- _TEXT PASSAGE_
To help decision makers estimate the benefits of diesel emission controls, the World Bank has published a new study, Reducing Black Carbon Emissions from Diesel Vehicles: Impacts, Control Strategies, and Cost-Benefit Analysis.

The study, conducted by the International Council for Clean Transportation, summarizes a series of technical and policy options already demonstrated to cut the health and climate risks from diesel emissions. It also introduces a new analytical framework to monetize the benefits of black carbon emissions reduction.


" We are now beginning to have the tools, the metrics, and the information to start expanding the economic analysis to factor climate benefits of black carbon mitigation into the cost-benefit equation "

Sameer Akbar

Senior Environment Specialist, World Bank

Diesel Exhaust

In countries without adequate controls, diesel engines spew a toxic mix of small particles known as particulate matter. These fine particles, which can be inhaled deeply into the lungs, have long been known to harm health. The International Agency for Cancer Research, a UN agency, has labeled them as carcinogenic. The American Heart Association has warned that these particles can result in premature deaths and disability from cardiovascular events, including heart attacks and stroke. The particles are also believed to trigger or exacerbate chronic bronchitis and childhood asthma.

- _WORK REQUEST 1_
Quote the passage on diesel emissions word for word, starting at "To help decision" and ending at "carbon emissions reduction.".
- _WORK REQUEST 2_
Extend the passage on diesel emissions, picking up after its last sentence.
The records below have no connection to the passage on diesel emissions.

- _DATASET_
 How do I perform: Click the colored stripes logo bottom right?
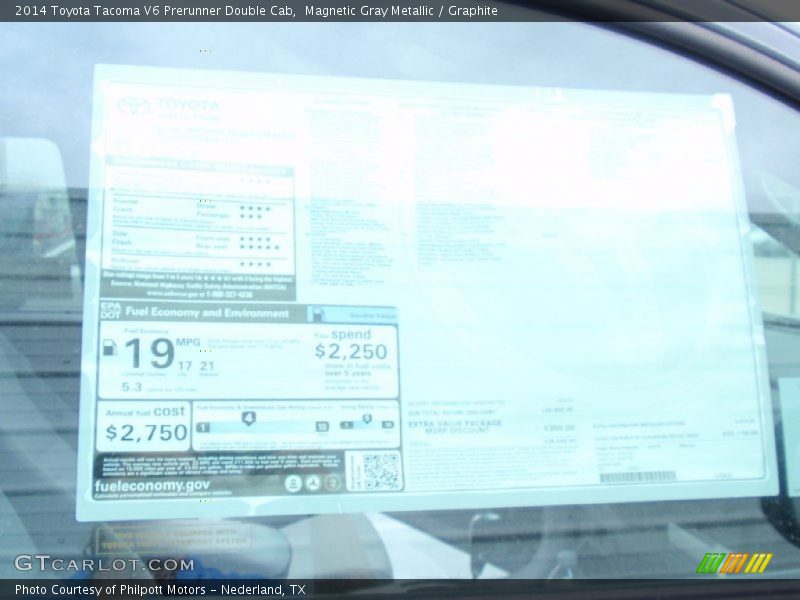734,563
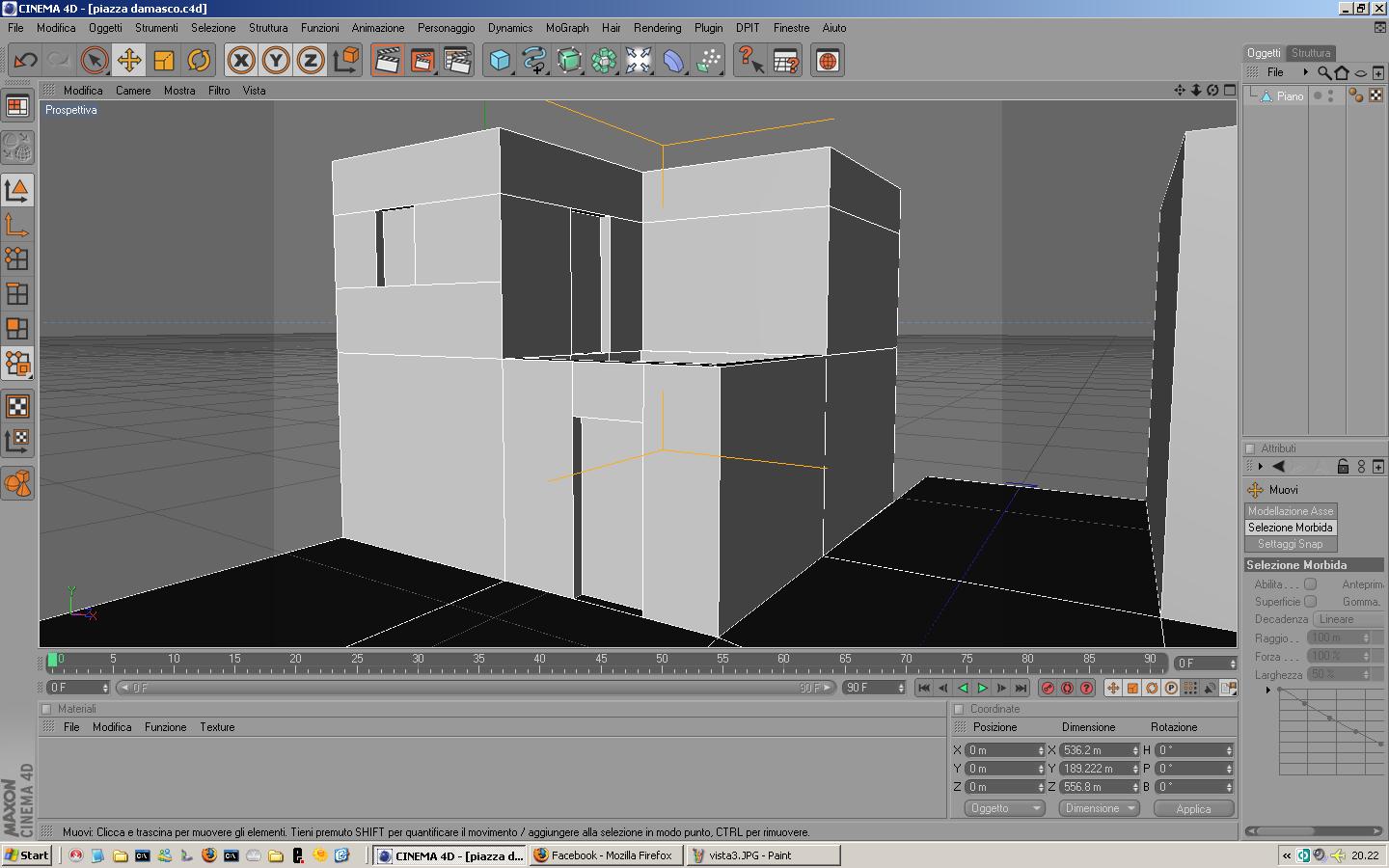Screen dimensions: 1389x868
Task: Click the X Posizione input field
Action: (x=1004, y=750)
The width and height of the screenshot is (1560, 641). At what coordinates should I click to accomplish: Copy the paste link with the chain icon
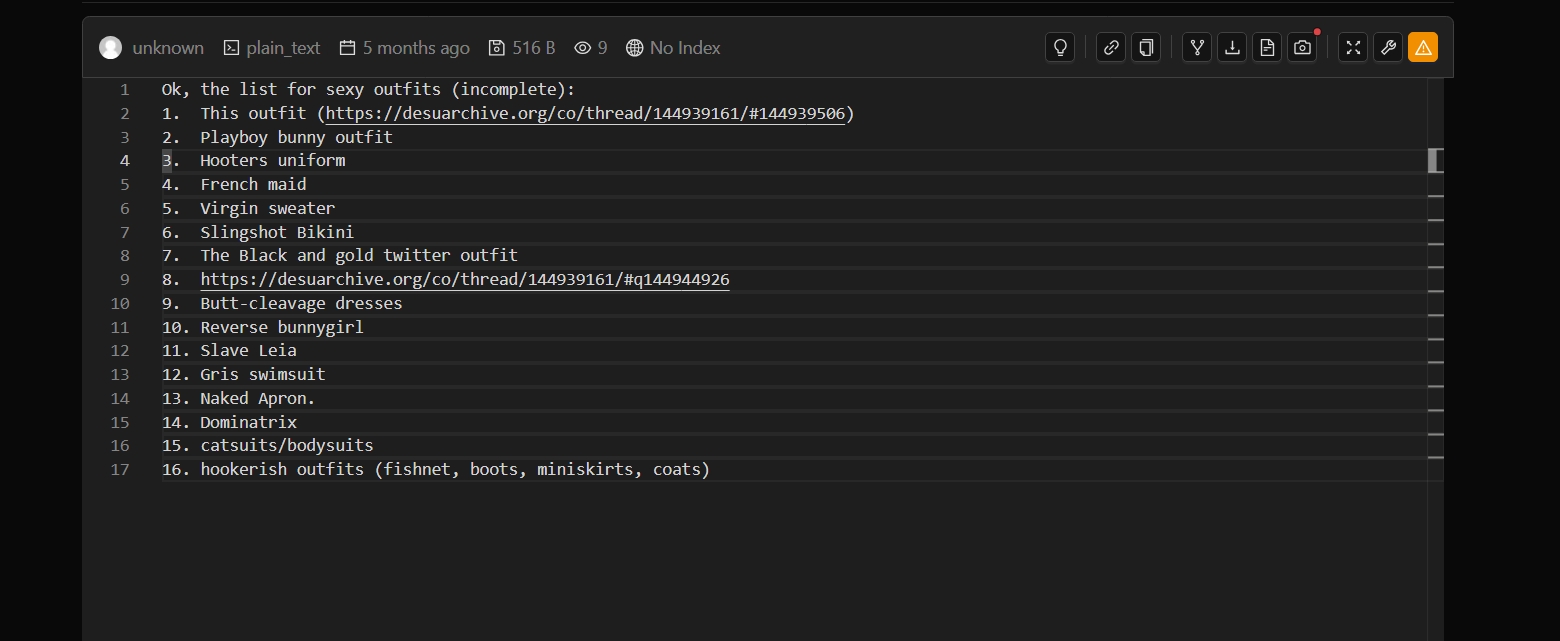click(1110, 47)
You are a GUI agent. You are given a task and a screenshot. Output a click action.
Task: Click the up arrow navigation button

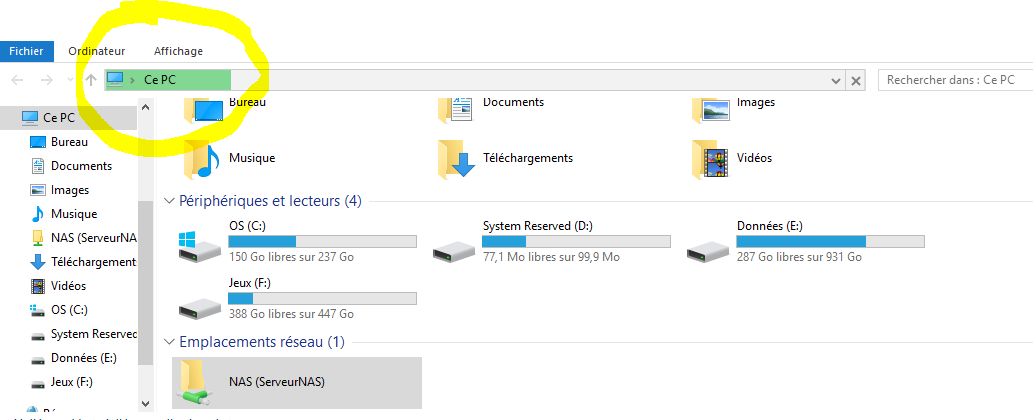pos(91,80)
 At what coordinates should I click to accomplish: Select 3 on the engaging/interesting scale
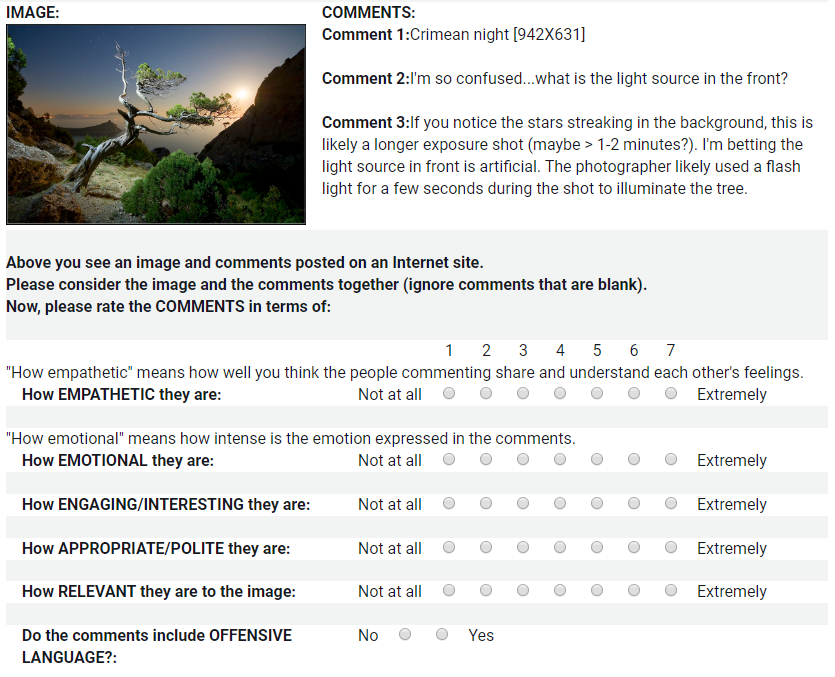click(x=522, y=504)
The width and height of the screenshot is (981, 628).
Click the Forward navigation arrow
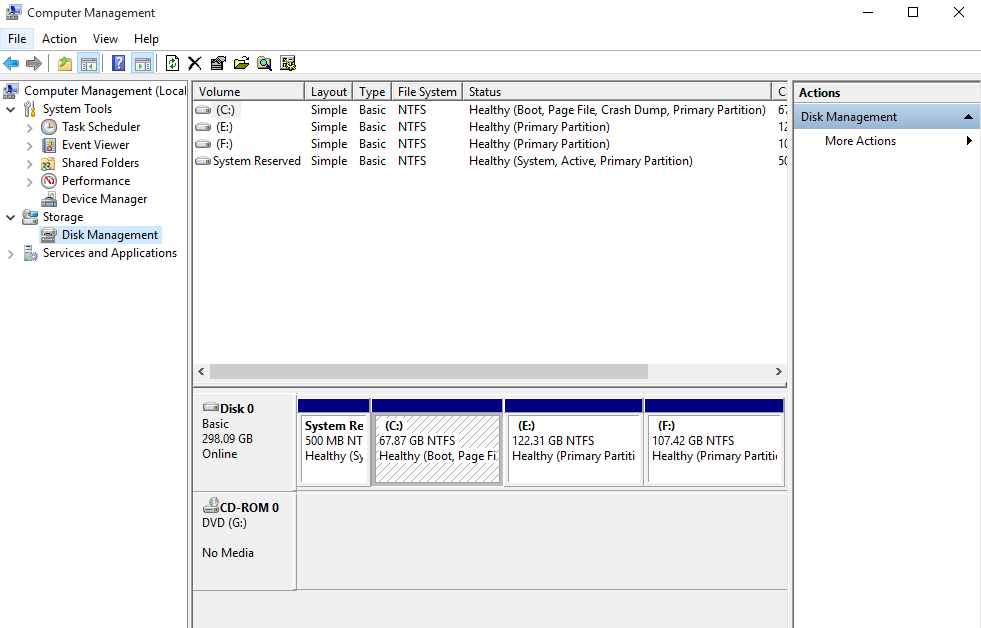[x=33, y=62]

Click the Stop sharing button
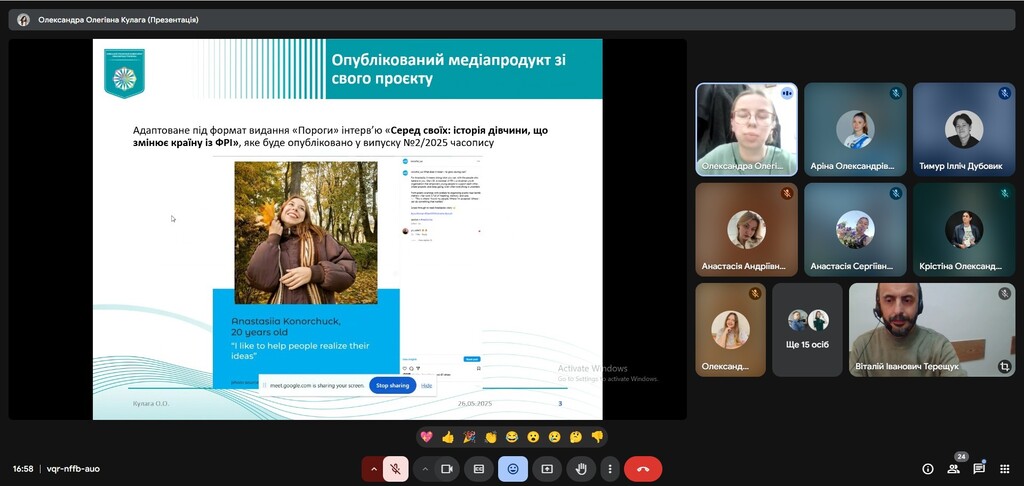click(392, 385)
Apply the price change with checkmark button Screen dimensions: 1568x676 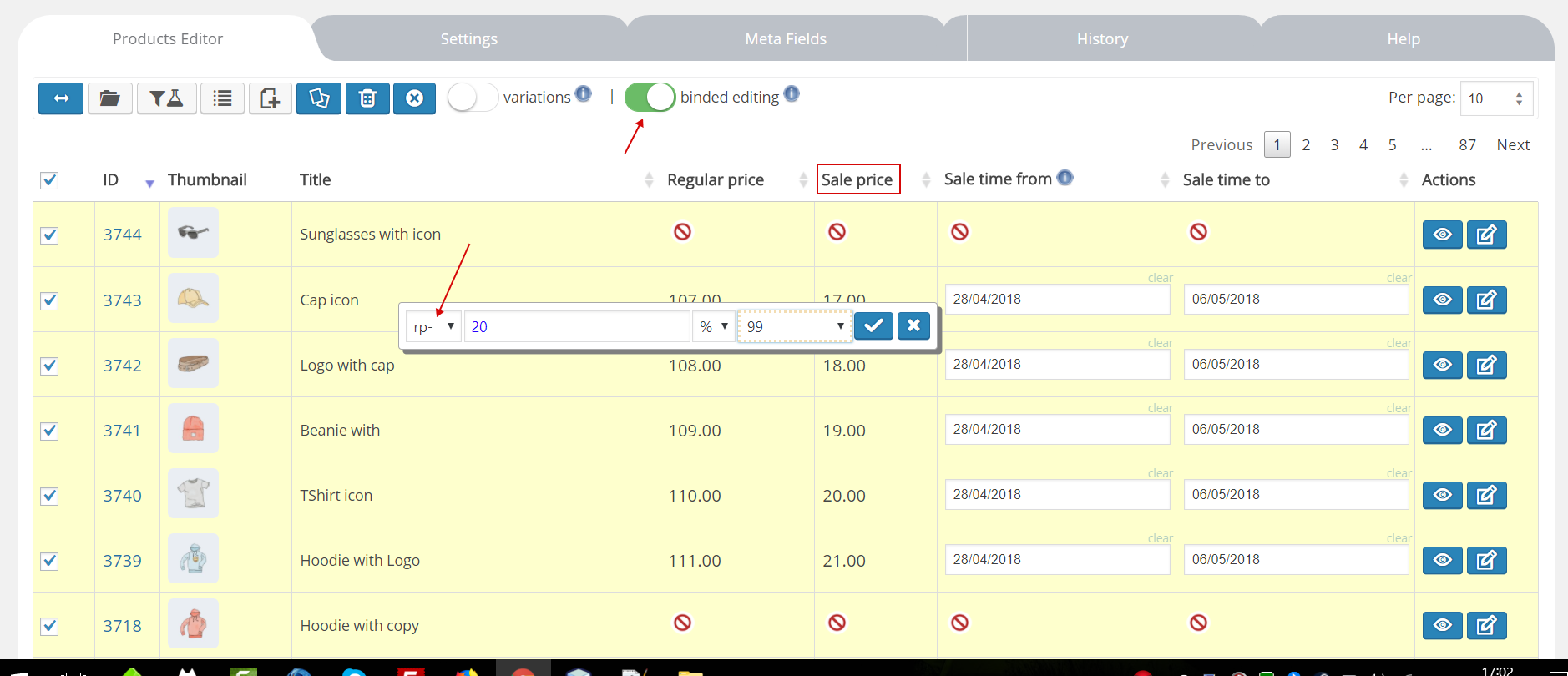coord(873,326)
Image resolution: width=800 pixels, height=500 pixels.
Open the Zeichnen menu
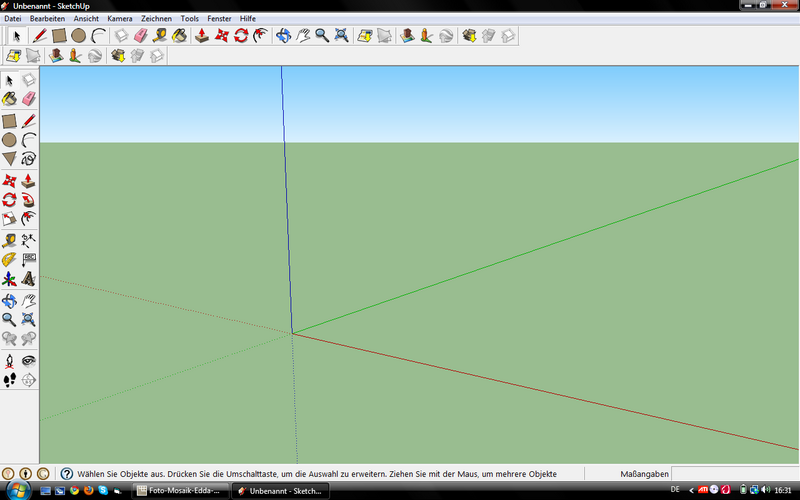click(156, 19)
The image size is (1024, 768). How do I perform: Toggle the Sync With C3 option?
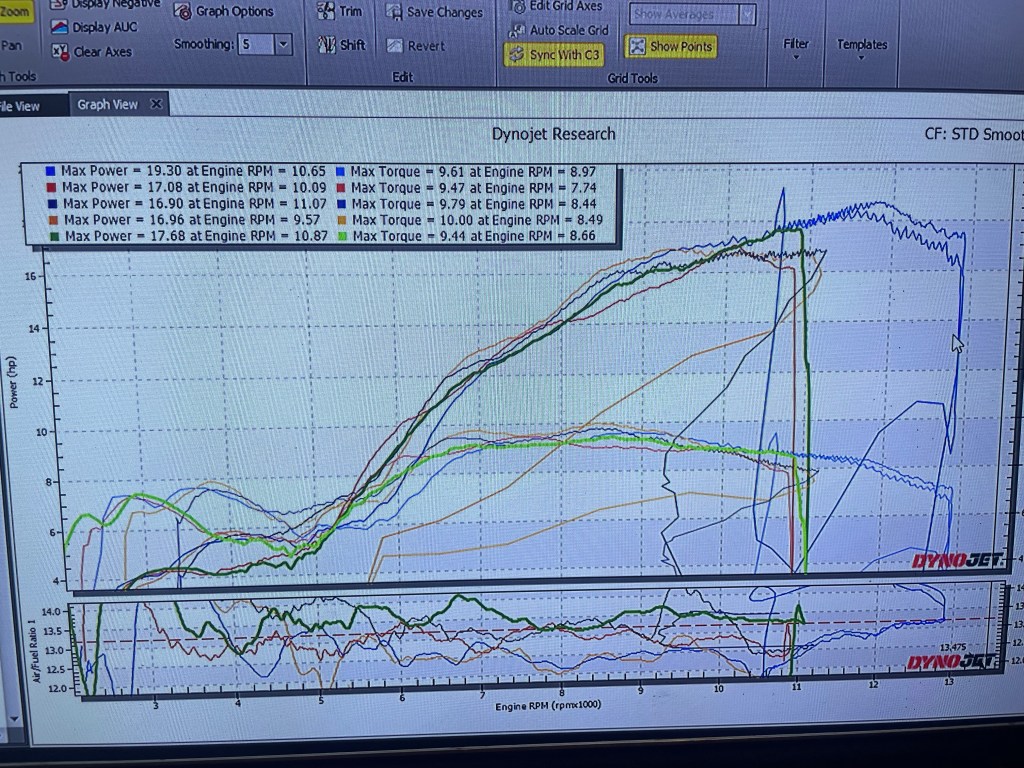(554, 54)
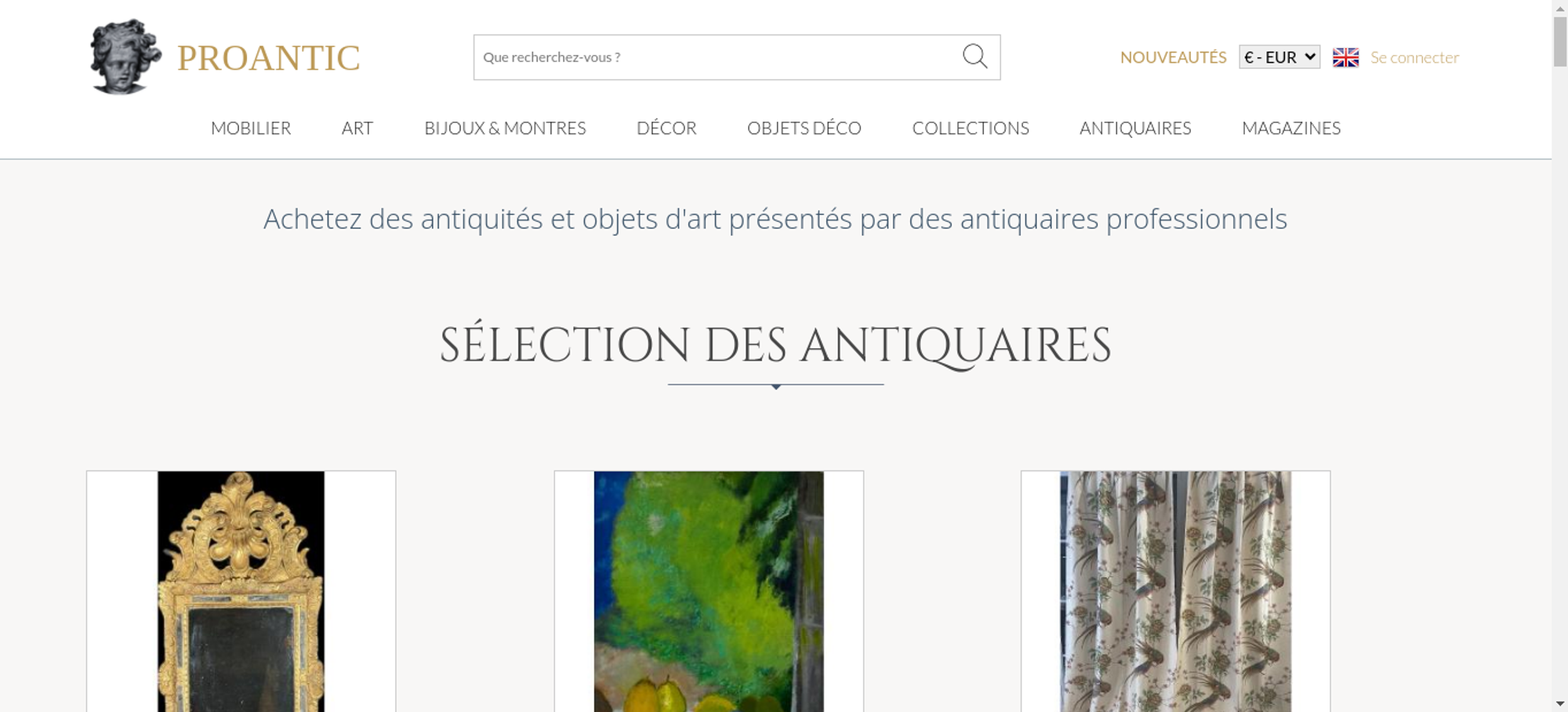Open the ANTIQUAIRES menu
The image size is (1568, 712).
[1135, 128]
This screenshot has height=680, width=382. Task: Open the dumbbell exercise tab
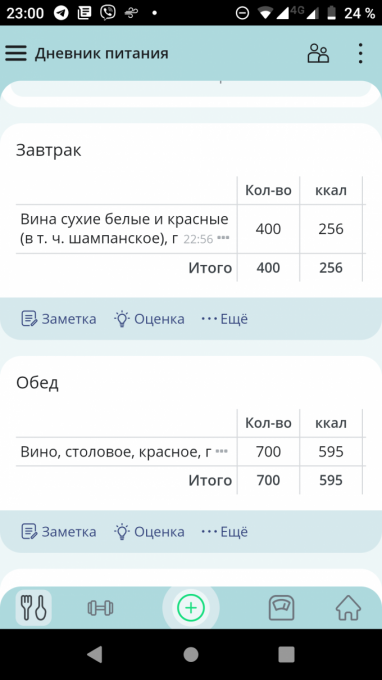pos(101,608)
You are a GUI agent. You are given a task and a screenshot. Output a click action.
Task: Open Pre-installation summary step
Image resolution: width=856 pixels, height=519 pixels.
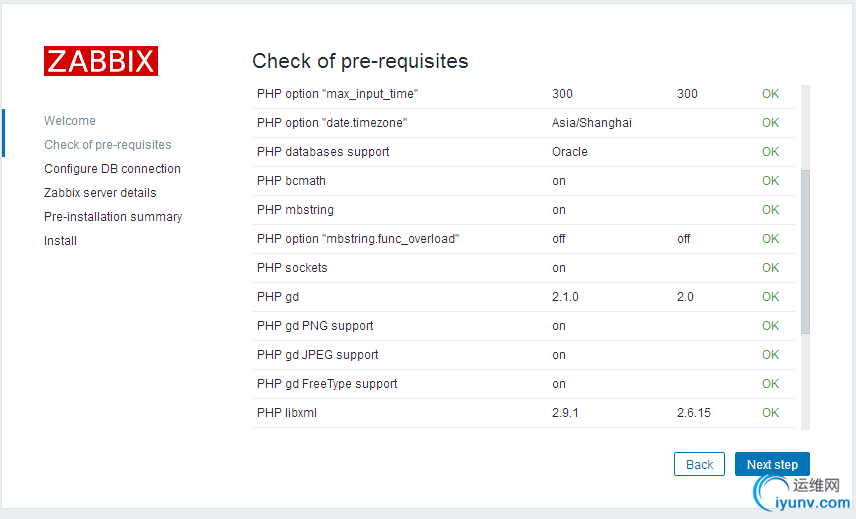pos(113,217)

- _TASK RESULT 1_
To help decision makers estimate the benefits of diesel emission controls, the World Bank has published a new study, Reducing Black Carbon Emissions from Diesel Vehicles: Impacts, Control Strategies, and Cost-Benefit Analysis.

The study, conducted by the International Council for Clean Transportation, summarizes a series of technical and policy options already demonstrated to cut the health and climate risks from diesel emissions. It also introduces a new analytical framework to monetize the benefits of black carbon emissions reduction.

- _TASK RESULT 2_
The health case against particulate matter is so solid that several industrialized countries have taken steps to nearly eliminate it. Controlling dangerous diesel exhaust can be accomplished in a number of ways including changing to cleaner fuels, requiring the use of specialized exhaust filters, encouraging better engine design and even buying older vehicles, to send to scrap heaps, or to replace them with cleaner vehicles.

Lately, climate researchers have focused on one of the components in fine particulate matter, the particles of black carbon. A 2013 assessment concluded that after CO2, black carbon is the second most important pollutant in the atmosphere in terms of its global warming impacts in the near-term, and that diesel exhaust is one of the predominant sources that are very rich in black carbon emissions. 

A New Framework

All diesel emission controls produce benefits, but they also have costs. To aid countries in choosing ways to control diesel emissions, the World Bank study introduces a new analytical framework.

The framework broadens existing analytical approaches by estimating values for the social benefits of black carbon mitigation for climate impacts as well as for health impacts. Determining the social costs of black carbon is a piece of work in its early days, building on the on-going work  on the social cost of carbon, which is increasingly being used in OECD countries to monetize the impacts of CO2 emissions.  

In the World Bank’s study, the framework was applied to four different project simulations: diesel engine retrofits in Istanbul, Turkey; green freight in Sao Paulo, Brazil; fuel and vehicle standards in Jakarta, Indonesia; and compressed natural gas buses in Cebu, Philippines. In all four cases, health benefits dominated the cost-benefit calculus and, in two simulations, the benefits of the control measures were enhanced by the climate benefits.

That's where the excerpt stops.